Swartz has not pleaded in his amended complaint or contended in his responsive briefing that he filed the requisite administrative claim. He has therefore not exhausted his administrative remedies and has not stated a federal cause of action against the United States under the FTCA. But as the United States points out, when it has been substituted for the individual employee-defendants, the Westfall Act provides Swartz another opportunity to file an administrative claim within 60 days after dismissal of his complaint. See 28 U.S.C. § 2679(d)(5).
The Court further notes, however, that
The "exclusive remedy" provision of section 5 [§ 2679] is intended to substitute the United States as the solely permissible defendant in all common law tort actions against Federal employees who acted in the scope of employment. Therefore, suits against Federal employees are precluded even where the United States has a defense which prevents an actual recovery. Thus, any claim against the government that is precluded by the exceptions set forth in Section 2680 of Title 28, U.S.C. also is precluded against an employee. . . .Aviles, 887 F.2d at 1049 (italics in original) (internal quotation marks omitted). Section 2680 provides, in pertinent part, that "[t]he provisions of this chapter and section 1346(b) of this title shall not apply to . . . (h) Any claim arising out of assault, battery, false imprisonment, false arrest, malicious prosecution, abuse of process, libel, slander, misrepresentation, deceit, or interference with contract rights. . . ." In Aviles, the Tenth Circuit agreed that the United States should be substituted for individual government employees and then noted that
Section 2680 encompasses exceptions to the United States' general waiver of immunity contained in § 1346(b). These exceptions mark the boundaries "between Congress' willingness to impose tort liability upon the United States and its desire to protect certain governmental activities from exposure to suit by private individuals." United States v. Varig Airlines, 467 U.S. 797, 808, 104 S.Ct. 2755, 2762, 81 L. Ed. 2d 660 (1984). In this instance, we are concerned with subsection (h) which exempts from the provisions of the FTCA and § 1346(b) "[a]ny claim arising out of . . . interference with contract rights." 28 U.S.C. § 2680(h). Undoubtedly, § 2680(h) bars any cause of action Aviles might have against the United States. . . . His allegation that government attorneys interfered with his right to contract for government employment through the language of the settlement agreement [falls squarely within the interference-with-contract-rights exception of subsection (h)].Aviles, 887 F.2d at 1049. The Tenth Circuit concluded that the plaintiff's "suit is barred because in this instance Congress has not waived the sovereign immunity of the United States and its employees" for interference with contract rights, and remanded to the district court for dismissal of that cause of action for lack of subject-matter jurisdiction. See id. at 1050. Accordingly, the Court must dismiss with prejudice any claim Swartz may have for interference with contract rights.
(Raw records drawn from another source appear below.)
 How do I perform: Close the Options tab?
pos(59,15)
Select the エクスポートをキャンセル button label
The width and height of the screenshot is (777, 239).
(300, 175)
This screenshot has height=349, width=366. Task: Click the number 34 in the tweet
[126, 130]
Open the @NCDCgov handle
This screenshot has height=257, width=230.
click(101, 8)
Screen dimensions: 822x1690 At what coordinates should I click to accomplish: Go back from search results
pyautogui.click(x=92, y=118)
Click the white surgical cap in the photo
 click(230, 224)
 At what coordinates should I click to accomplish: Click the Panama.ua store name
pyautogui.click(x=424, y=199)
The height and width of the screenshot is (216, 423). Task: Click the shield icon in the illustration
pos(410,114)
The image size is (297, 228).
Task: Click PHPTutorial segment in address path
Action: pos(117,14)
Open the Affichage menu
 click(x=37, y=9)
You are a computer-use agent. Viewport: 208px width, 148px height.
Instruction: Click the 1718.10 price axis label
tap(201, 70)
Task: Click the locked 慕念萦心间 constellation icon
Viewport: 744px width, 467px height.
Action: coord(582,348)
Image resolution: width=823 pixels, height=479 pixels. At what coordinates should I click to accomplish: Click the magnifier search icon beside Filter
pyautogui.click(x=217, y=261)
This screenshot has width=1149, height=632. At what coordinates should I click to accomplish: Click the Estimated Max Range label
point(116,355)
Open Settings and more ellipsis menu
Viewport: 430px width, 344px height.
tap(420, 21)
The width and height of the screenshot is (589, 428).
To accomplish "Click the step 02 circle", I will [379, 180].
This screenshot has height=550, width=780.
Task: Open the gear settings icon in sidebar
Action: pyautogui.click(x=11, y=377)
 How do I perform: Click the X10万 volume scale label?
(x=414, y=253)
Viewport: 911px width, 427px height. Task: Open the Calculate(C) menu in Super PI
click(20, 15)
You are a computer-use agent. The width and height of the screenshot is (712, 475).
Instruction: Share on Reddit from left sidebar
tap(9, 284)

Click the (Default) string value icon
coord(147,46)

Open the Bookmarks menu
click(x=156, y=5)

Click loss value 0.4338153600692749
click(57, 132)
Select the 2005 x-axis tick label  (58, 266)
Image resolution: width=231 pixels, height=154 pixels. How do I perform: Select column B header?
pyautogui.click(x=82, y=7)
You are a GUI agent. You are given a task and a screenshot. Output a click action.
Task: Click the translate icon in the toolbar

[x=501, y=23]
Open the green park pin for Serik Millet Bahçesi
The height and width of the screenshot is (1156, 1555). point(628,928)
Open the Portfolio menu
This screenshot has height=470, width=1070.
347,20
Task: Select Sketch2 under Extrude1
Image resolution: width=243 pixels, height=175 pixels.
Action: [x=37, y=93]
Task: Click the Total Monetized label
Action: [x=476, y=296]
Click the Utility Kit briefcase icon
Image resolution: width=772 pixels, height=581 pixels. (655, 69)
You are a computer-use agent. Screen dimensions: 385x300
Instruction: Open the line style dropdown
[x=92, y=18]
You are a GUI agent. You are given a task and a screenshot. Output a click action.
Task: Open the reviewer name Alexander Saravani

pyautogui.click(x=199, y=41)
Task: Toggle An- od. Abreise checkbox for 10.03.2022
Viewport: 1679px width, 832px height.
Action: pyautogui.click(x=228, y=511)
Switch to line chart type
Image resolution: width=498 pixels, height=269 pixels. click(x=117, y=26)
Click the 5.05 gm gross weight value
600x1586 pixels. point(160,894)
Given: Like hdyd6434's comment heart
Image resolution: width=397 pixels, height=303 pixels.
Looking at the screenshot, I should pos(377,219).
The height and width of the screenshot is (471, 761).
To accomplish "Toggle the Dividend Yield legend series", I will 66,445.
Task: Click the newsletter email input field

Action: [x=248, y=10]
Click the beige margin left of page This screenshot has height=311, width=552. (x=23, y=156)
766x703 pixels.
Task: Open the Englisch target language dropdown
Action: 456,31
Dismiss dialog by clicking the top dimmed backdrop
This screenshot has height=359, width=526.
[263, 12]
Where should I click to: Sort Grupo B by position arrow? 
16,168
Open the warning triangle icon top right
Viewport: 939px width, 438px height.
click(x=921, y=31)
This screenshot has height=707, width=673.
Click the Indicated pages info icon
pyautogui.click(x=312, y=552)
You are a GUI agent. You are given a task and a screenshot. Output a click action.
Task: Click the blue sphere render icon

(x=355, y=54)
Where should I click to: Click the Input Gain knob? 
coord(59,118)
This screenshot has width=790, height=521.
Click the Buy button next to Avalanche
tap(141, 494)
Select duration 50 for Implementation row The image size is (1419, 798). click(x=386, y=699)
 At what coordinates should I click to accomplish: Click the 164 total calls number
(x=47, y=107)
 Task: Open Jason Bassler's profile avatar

IT IS ORDERED that the United States is substituted for the individual NASA employee-defendants and the United States' Motion to Dismiss (Doc. 62) is granted in part, and Swartz's Motion for Summary Judgment (Doc. 127) is denied;
IT IS FURTHER ORDERED that Swartz's claims for harassment, retaliation, and intentional infliction of emotional distress are dismissed without prejudice for failure to exhaust administrative remedies and that any claim for interference with contract rights is dismissed with prejudice for lack of subject-matter jurisdiction.